Reproduce verbatim the lines from the one containing "Select the Revenue header cell" through the one containing "will [x=40, y=41].", including both of those lines.

--- begin GIVEN RECORDS ---

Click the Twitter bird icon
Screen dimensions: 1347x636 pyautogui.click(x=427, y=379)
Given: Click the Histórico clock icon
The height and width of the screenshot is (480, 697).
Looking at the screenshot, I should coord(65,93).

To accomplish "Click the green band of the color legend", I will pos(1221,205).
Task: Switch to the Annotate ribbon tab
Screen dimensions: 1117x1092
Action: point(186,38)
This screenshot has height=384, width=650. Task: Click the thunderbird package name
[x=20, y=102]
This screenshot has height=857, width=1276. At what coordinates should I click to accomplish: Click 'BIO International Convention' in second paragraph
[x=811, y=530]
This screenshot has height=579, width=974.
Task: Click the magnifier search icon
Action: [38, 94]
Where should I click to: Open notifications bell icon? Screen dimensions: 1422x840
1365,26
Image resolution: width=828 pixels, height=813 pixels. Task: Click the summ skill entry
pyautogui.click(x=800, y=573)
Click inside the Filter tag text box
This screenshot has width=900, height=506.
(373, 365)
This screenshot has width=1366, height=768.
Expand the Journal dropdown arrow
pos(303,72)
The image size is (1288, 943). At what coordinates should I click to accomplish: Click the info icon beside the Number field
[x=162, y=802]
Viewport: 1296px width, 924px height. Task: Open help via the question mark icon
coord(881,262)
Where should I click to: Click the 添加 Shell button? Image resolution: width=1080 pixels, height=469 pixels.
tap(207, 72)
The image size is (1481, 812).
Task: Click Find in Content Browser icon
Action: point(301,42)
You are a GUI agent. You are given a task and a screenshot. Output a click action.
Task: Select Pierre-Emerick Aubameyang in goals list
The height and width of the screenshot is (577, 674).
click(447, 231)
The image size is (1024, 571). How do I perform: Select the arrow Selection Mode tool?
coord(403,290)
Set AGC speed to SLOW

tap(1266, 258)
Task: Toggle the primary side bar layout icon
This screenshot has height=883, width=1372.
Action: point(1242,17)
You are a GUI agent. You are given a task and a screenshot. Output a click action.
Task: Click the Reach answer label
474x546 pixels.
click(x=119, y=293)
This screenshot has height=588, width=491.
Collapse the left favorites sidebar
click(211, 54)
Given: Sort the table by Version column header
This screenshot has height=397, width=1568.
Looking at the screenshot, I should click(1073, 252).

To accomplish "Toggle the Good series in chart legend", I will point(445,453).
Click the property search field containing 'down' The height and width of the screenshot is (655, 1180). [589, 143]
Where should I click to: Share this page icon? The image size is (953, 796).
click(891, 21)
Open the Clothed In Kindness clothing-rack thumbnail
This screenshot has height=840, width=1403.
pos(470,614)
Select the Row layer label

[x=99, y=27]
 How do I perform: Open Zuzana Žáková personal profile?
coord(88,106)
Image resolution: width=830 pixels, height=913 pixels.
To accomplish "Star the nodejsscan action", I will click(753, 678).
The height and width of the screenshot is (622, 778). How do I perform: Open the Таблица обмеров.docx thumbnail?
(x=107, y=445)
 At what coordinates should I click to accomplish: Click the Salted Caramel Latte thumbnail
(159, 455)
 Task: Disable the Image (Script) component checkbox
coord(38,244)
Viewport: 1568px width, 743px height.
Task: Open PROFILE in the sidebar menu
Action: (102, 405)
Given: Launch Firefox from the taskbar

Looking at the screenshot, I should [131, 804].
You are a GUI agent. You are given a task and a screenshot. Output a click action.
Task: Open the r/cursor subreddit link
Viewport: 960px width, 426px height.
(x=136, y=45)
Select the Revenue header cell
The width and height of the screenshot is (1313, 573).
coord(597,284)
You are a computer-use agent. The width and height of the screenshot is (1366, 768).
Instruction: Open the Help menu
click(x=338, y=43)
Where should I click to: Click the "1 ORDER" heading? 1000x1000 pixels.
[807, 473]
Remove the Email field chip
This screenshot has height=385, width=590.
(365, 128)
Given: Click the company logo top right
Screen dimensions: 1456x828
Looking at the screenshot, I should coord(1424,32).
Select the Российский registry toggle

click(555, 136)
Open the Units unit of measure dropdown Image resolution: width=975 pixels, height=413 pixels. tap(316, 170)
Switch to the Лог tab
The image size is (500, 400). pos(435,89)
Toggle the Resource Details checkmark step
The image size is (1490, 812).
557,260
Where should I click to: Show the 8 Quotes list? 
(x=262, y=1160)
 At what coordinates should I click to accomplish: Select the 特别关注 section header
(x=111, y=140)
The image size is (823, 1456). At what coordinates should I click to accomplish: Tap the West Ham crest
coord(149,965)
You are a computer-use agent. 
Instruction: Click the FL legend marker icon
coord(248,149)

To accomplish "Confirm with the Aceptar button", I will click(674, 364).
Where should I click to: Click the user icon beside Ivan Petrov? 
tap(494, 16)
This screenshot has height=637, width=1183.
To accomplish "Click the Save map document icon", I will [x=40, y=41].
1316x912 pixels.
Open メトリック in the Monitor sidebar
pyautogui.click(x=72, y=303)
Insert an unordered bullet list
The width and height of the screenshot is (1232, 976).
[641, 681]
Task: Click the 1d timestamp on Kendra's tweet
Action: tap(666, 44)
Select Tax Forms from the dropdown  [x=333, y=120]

--- end GIVEN RECORDS ---

> SOLUTION TO THIS PROBLEM
Select the Revenue header cell
The width and height of the screenshot is (1313, 573).
coord(597,284)
You are a computer-use agent. The width and height of the screenshot is (1366, 768).
Instruction: Open the Help menu
click(x=338, y=43)
Where should I click to: Click the "1 ORDER" heading? 1000x1000 pixels.
[807, 473]
Remove the Email field chip
This screenshot has height=385, width=590.
(365, 128)
Given: Click the company logo top right
Screen dimensions: 1456x828
Looking at the screenshot, I should coord(1424,32).
Select the Российский registry toggle

click(555, 136)
Open the Units unit of measure dropdown Image resolution: width=975 pixels, height=413 pixels. tap(316, 170)
Switch to the Лог tab
The image size is (500, 400). pos(435,89)
Toggle the Resource Details checkmark step
The image size is (1490, 812).
557,260
Where should I click to: Show the 8 Quotes list? 
(x=262, y=1160)
 At what coordinates should I click to accomplish: Select the 特别关注 section header
(x=111, y=140)
The image size is (823, 1456). At what coordinates should I click to accomplish: Tap the West Ham crest
coord(149,965)
You are a computer-use agent. 
Instruction: Click the FL legend marker icon
coord(248,149)

To accomplish "Confirm with the Aceptar button", I will click(674, 364).
Where should I click to: Click the user icon beside Ivan Petrov? 
tap(494, 16)
This screenshot has height=637, width=1183.
To accomplish "Click the Save map document icon", I will [x=40, y=41].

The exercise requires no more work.